Central Banks Are Buying Gold Like It’s 1965

Andy Hagan reports:
This week’s Barron’s points to recent World Gold Council data showing enormous gold purchases by central banks over the past year. These purchases are most likely not a temporary tactical move, but rather a powerful long term trend that will continue for years, if not decades. But wait: don’t the central banks want us “normies” to buy up more equities, invest and spend with record amounts of fiat currency, and heckle the gold bugs for their hilarious foolishness? It appears to be a case of “Do as I say, not a I do.”...The old maxim “don’t fight the Fed” can apply to many different trading scenarios; the implication that you should be long the yellow metal may simply be a sign of the times.

This steady flow of gold into the vaults of central bankers is notable for both the size and consistency of its volume. Indeed, this type of official purchasing last occurred in 1965, when the global monetary landscape hardly resembled the current all-fiat experimental system.
From Barron's:
Central banks increased their gold hoards by 400 metric tons—each equal to almost 2,205 pounds—in the 12 months through March 31, up from 156 tons during the prior year… The council “is now confident that central banks will continue to buy gold and has added official-sector purchases as a new element of gold demand,” writes Austin Kiddle in a report for London-based bullion dealer Sharps Pixley.

4 comments:

  1. Let us not forget what Bernanke told us...they only hold onto gold out of "tradition."

    ReplyDelete
  2. Wayne Jett, in his recent "The Fruits of Graft", noted that the US Government acquired vast amounts of gold during the 1930s (perhaps the highest propertion of the extant gold stock by a single entity at any time in history), which may partially explain the disconnect between the supposed devaluation of the dollar from $20.67 to $35.00/oz and the fact that there wasn't much if any inflation during that time.

    Obviously there are a huge number of interrelated variables at play including (at various times) bank failures, deleveraging, increased reserve requirements, and who knows what else, but I never hear anyone else discuss this.
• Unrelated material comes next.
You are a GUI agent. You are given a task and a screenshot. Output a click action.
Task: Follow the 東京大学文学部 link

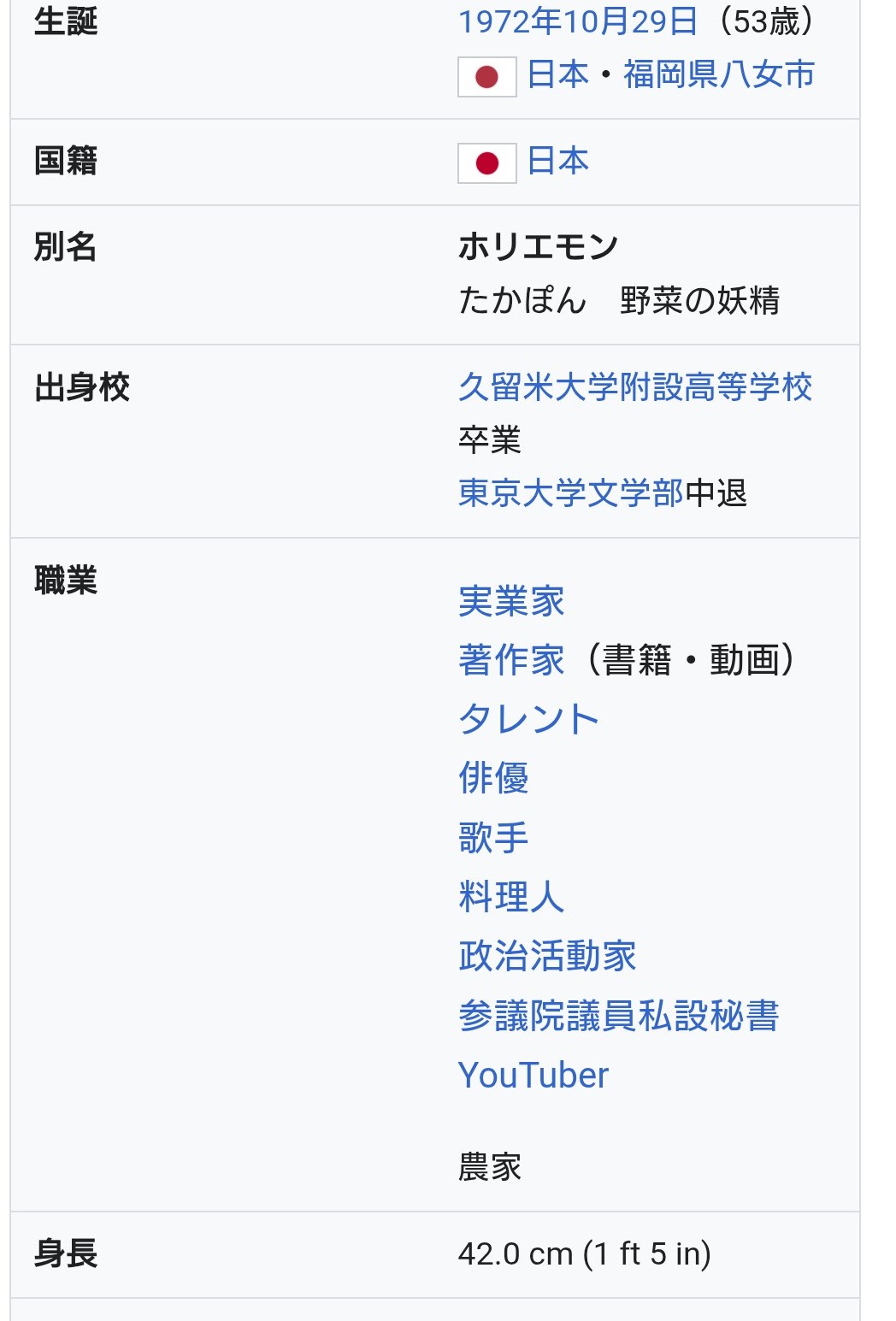(x=570, y=492)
    Then too, governments buying up gold is all about increasing their control over the population; it is both a way to protect themselves from the citizenry and yet another way to prevent the citizenry from being able to defend themselves (kind of like using gun control to keep people safe when they are acually removing one of their best means of self-defense). THAT fact is something that never changes. I don't imagine that governments are buying up gold in hopes of giving us plebes a nice, honest monetary system...

    ReplyDelete
  3. Is The Fed one of them, or is it only foreign central banks?

    ReplyDelete
  4. The fact that central banks are buying gold is not bullish for the metal in the near term anyway. Until they unload at the bottom again like England did.